▶ Directions: From the listing below, copy every line with the word "sidebar".

▶ Supplied records:
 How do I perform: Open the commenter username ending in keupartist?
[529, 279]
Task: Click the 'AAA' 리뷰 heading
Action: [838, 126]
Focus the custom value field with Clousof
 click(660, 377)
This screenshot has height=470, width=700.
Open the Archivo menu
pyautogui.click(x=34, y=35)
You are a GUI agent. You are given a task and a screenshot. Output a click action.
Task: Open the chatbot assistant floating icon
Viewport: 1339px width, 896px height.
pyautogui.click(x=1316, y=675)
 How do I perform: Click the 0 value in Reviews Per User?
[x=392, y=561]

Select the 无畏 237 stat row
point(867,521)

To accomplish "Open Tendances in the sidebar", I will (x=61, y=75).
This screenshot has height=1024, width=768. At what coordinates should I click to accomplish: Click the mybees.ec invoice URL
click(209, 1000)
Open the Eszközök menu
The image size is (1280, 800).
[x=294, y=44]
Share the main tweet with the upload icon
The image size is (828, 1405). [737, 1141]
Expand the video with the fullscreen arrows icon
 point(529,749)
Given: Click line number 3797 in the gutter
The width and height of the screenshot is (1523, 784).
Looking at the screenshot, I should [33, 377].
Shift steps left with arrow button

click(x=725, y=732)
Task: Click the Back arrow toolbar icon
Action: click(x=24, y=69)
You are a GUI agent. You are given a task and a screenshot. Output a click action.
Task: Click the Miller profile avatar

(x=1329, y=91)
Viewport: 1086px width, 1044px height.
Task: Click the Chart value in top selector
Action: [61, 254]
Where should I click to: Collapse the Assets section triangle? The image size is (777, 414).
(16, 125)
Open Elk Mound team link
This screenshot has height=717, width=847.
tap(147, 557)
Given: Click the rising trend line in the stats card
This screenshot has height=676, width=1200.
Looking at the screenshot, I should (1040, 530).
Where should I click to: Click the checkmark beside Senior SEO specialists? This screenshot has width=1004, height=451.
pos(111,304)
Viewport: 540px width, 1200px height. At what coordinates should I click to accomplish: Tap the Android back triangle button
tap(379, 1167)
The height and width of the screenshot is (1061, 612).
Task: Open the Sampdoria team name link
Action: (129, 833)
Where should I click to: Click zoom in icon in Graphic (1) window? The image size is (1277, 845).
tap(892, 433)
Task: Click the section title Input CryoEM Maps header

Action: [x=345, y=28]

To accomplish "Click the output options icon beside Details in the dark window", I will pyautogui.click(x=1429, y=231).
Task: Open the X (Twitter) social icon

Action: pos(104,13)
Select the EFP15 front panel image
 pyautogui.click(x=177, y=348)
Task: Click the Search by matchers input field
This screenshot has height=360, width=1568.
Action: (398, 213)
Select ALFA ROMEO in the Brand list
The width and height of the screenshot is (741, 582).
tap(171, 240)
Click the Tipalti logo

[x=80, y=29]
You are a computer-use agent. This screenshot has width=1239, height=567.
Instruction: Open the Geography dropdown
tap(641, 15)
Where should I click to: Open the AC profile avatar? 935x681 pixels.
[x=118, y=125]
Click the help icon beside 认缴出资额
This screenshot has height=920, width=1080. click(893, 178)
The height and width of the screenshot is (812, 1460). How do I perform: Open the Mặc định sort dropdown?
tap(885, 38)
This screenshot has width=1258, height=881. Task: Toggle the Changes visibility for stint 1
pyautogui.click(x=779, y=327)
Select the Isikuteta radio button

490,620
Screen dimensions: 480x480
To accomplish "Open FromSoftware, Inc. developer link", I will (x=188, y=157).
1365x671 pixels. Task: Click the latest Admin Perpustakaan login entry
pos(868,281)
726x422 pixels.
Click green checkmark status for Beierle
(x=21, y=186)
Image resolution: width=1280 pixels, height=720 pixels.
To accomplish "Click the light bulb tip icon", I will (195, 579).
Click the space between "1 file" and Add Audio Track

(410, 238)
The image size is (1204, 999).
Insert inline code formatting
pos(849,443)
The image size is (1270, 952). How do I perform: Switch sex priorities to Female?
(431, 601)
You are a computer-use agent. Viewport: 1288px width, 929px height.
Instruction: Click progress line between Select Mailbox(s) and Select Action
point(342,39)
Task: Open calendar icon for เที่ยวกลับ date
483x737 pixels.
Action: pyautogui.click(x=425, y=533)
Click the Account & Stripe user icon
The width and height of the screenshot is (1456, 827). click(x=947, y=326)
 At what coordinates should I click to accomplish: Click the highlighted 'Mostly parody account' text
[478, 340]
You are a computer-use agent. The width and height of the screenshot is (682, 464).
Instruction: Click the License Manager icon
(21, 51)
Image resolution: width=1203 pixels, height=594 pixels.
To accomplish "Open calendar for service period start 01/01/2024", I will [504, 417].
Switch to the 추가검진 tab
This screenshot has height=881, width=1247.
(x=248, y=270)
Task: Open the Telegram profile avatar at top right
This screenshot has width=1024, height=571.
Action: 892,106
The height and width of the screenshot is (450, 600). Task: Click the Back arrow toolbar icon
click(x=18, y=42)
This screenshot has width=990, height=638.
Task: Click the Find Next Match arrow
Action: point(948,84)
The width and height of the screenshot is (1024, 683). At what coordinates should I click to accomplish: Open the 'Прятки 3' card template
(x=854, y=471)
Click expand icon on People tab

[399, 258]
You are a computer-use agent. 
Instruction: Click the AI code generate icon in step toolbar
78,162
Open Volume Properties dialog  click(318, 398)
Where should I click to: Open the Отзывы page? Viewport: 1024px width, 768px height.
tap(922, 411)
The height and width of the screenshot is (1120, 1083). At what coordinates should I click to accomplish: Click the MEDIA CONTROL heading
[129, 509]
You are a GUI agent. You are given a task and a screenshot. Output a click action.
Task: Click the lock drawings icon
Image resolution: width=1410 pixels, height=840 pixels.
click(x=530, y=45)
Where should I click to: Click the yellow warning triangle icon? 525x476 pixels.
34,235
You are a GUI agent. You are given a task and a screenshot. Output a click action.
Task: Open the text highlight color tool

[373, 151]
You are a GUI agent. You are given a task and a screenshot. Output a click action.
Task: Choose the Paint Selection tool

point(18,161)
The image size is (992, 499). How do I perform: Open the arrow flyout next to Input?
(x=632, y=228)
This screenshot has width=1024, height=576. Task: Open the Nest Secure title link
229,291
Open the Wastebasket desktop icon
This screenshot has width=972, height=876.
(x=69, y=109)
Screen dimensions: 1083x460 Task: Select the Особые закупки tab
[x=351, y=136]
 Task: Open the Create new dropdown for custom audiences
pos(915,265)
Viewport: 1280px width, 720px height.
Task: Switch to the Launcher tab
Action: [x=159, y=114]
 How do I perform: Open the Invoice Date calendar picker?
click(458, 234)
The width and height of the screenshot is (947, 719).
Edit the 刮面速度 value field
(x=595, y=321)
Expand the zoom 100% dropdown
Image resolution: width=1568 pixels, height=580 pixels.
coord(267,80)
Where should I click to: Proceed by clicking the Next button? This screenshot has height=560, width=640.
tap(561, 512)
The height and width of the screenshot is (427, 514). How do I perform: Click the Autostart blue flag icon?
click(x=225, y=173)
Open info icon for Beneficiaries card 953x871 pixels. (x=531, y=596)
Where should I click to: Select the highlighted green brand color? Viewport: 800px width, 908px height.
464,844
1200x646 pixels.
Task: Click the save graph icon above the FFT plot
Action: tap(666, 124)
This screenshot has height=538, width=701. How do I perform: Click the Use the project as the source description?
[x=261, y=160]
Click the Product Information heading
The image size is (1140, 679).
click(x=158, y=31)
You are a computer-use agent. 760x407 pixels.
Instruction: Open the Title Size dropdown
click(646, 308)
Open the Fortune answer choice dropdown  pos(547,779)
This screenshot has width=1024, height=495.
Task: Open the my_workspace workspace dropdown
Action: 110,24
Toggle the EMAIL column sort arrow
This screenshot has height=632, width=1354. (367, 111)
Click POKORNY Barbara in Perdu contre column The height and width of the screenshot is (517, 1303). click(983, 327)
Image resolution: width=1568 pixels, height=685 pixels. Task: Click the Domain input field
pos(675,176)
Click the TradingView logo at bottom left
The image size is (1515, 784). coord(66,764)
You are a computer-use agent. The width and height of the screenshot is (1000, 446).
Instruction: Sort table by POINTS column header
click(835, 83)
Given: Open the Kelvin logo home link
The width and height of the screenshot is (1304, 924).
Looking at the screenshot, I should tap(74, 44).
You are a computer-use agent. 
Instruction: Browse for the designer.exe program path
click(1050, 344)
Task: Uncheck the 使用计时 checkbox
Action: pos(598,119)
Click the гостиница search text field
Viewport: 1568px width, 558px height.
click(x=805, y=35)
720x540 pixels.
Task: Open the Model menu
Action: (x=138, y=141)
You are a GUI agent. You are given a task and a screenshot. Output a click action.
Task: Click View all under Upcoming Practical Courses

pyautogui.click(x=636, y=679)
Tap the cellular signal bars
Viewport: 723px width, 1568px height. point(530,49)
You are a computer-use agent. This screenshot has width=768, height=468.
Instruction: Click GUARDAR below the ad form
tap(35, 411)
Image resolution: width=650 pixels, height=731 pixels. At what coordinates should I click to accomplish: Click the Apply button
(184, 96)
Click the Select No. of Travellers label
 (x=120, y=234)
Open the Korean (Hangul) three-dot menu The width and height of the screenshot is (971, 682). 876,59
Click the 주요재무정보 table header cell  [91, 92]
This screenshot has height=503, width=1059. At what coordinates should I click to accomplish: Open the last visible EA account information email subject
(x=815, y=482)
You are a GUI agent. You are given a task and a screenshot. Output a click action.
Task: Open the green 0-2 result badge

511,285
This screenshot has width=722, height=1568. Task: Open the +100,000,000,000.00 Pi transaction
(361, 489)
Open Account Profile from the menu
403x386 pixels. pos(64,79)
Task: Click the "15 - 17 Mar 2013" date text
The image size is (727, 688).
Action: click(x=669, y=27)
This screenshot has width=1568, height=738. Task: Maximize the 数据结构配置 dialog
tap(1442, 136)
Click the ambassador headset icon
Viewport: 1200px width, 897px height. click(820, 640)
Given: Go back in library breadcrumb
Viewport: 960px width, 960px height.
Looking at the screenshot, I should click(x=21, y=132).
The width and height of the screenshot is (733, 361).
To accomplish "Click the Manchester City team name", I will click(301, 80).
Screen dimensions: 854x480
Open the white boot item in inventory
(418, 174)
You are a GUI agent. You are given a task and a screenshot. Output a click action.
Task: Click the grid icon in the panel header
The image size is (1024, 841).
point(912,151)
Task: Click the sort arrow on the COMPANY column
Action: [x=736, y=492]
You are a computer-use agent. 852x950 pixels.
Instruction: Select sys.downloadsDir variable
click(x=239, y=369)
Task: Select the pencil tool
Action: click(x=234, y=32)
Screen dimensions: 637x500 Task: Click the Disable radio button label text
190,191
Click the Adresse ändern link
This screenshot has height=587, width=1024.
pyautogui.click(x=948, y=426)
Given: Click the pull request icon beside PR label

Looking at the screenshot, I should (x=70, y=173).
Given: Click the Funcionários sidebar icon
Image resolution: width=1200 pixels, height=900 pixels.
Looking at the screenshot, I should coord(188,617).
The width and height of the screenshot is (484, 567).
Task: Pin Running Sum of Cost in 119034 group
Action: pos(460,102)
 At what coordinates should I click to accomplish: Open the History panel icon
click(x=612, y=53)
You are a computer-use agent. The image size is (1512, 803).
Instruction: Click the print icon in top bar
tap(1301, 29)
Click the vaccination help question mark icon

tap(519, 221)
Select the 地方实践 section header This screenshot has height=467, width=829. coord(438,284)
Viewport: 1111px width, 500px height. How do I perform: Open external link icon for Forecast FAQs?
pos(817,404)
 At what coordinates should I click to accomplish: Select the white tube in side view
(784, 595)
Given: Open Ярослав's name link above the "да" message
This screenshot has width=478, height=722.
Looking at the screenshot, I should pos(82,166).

▶ Solution for this task:
To accomplish "Open Tendances in the sidebar", I will (x=61, y=75).
Given: Click the Funcionários sidebar icon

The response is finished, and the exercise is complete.